Il fragore dei colpi di mortaio e delle esplosioni all'esterno della chiesa risuonano più volte, senza tuttavia interrompere la celebrazione.
La gente di Gaza è terrorizzata e allo stesso tempo persino abituata a convivere con la guerra.
Officia così letteralmente sotto le bombe, il patriarca di Gerusalemme dei Latini, il cardinale Pierbattista Pizzaballa, che dopo l'attacco giovedì' scorso alla parrocchia della Sacra Famiglia, rifugio di una comunità cristiana palestinese dimezzatasi dal 7 Ottobre, sta compiendo proprio lì alle porte di Gaza City, una visita di solidarietà e di sostegno di tre giorni. "Non sarete dimenticati", assicura fermo dall'altare celebrando la messa domenicale mentre il rimbombo dei proiettili si sovrappone alla voce del traduttore.
Dall'inglese all'arabo, per consegnare un messaggio di speranza, e la rassicurazione che nessuno sarà abbandonato.
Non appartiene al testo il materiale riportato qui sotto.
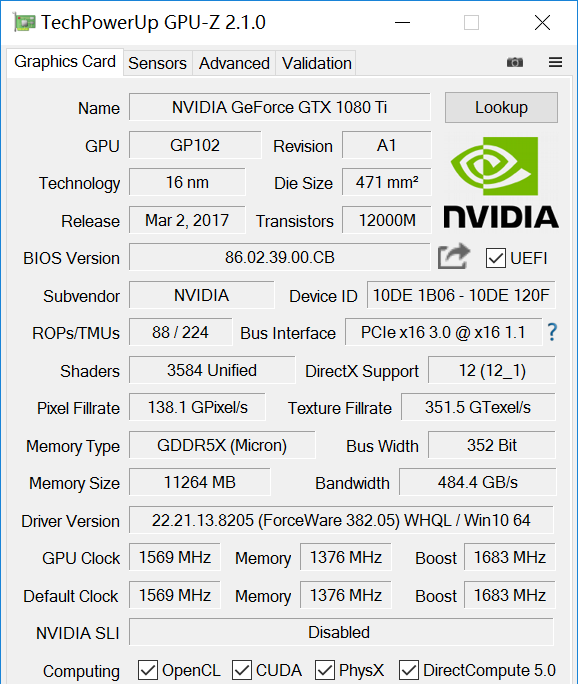
Task: Click the NVIDIA logo image
Action: (501, 181)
Anche padre Gabriel Romanelli, il parroco ferito e tutti gli altri sacerdoti concelebranti, non si lasciano mai distrarre da quanto avviene all'esterno rispettando ogni passaggio del rito perché, dice significativamente Pizzaballa, "in questa distruzione la vita è ancora presente". Rivolgendosi alla comunità rifugiata, il porporato francescano di origini bergamasche che papa Francesco ha voluto cardinale, ha parlato anche della "preoccupazione" non solo per la comunità cristiana, ma per tutta la popolazione di Gaza.
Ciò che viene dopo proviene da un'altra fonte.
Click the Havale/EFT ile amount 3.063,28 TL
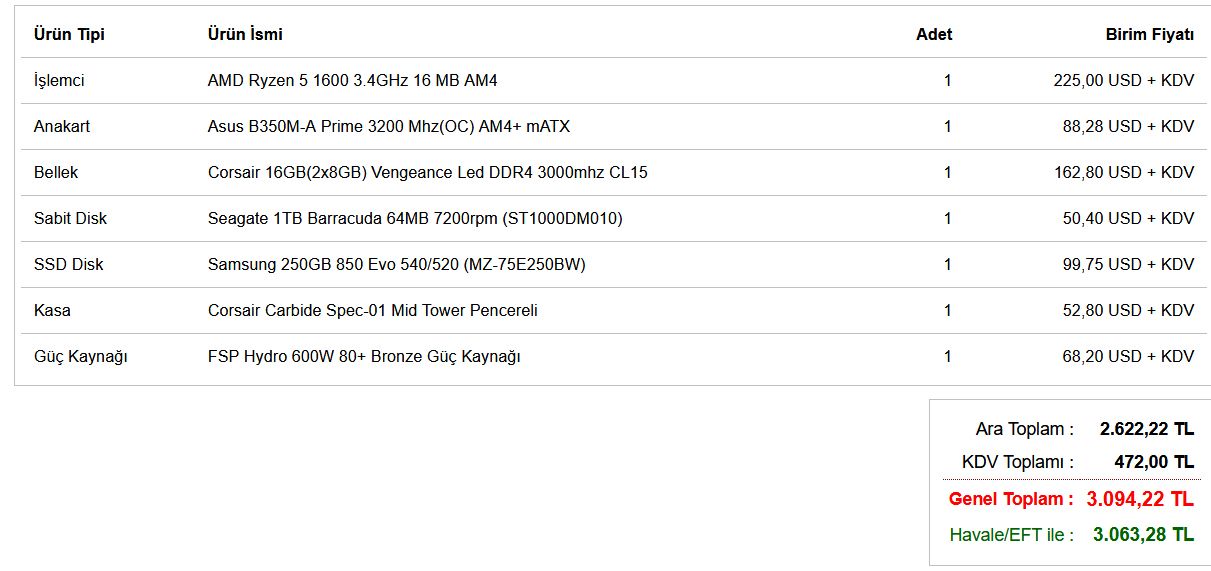Screen dimensions: 1211x571 coord(1143,534)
E del resto, lo stesso carico di aiuti e quelli che tenterà di portare in futuro, sono distribuiti, senza distinzioni, a quante più famiglie della zona possibili. Lo dice, dal suo riposo estivo in Trentino, anche il segretario di Stato vaticano, il cardinale Pietro Parolin, commentando il fatto che papa Leone all'Angelus abbia pronunciato i nomi propri e per esteso delle tre vittime dell'attacco: "In quei nomi sono presenti tutte le vittime" di Gaza, "non c'è assolutamente distinzione tra gli uni e gli altri, tutti sono oggetto di una violenza inaccettabile, tutti sono vittime di un conflitto che deve terminare al più presto". A dare voce alle sofferenze di Gaza è ancora una volta padre Romanelli, ripresosi dopo il ferimento ad una gamba. "La situazione continua ad essere molto grave", spiega ai media vaticani, "continuiamo a pregare per la pace, a convincere il mondo che questa guerra non porterà niente di buono, quanto prima finisce sarà meglio, meglio per tutti: per la Palestina, per Israele, per tutti i cittadini".
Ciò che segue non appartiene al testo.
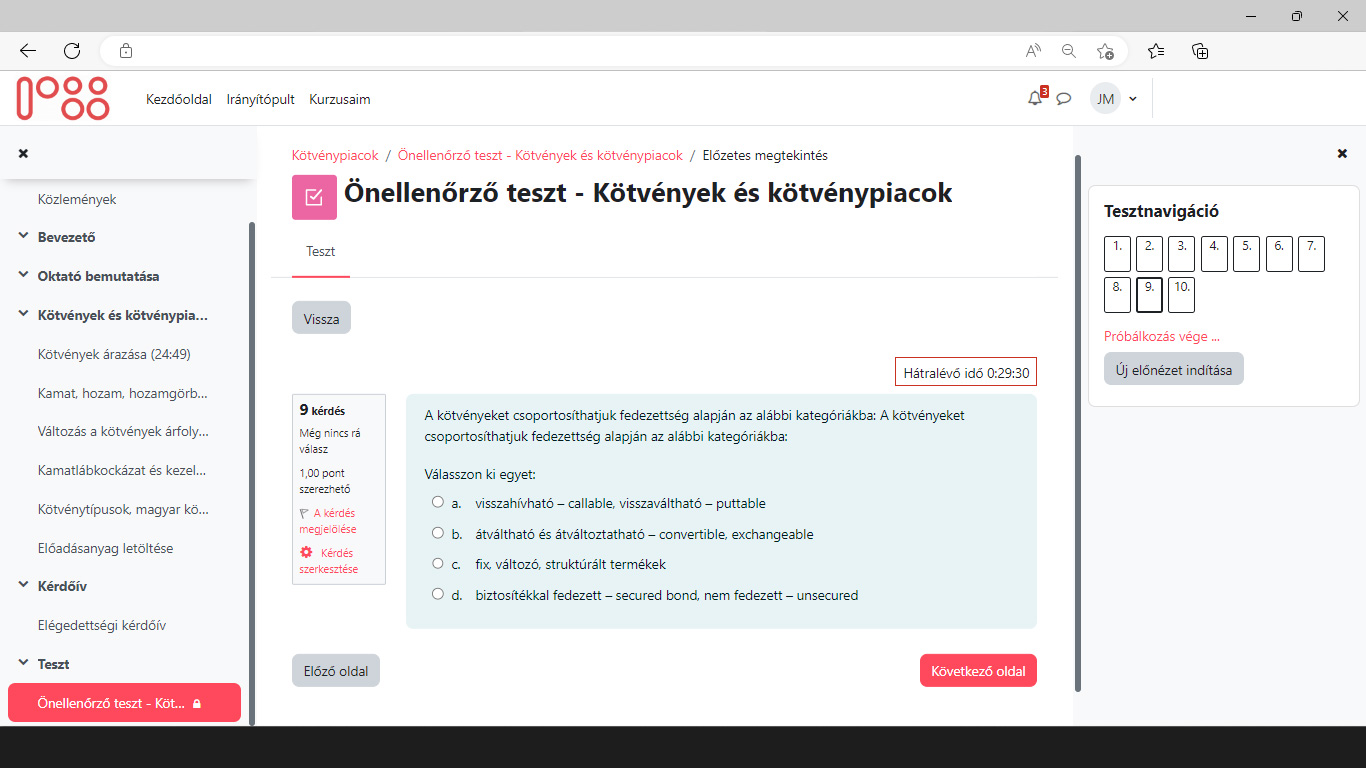Open the messaging chat icon

point(1064,98)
"Nella messa del giorno del raid, nella chiesa ortodossa dove abbiamo già seppellito i morti - ha raccontato anche -, abbiamo detto la preghiera del Signore Gesù: 'Signore perdonali perché non sanno quello che fanno'. Che veramente il Signore non solo perdoni quelli, ci perdoni a noi, perdoni tutto il mondo. Giacché il perdono del Signore è fonte di grazia, di pace e di riconciliazione. Cerchiamo di convincere tutto il mondo a finire questa guerra in ordine di ricominciare a ricostruire la pace, la giustizia, la riconciliazione sia in Palestina che in Israele".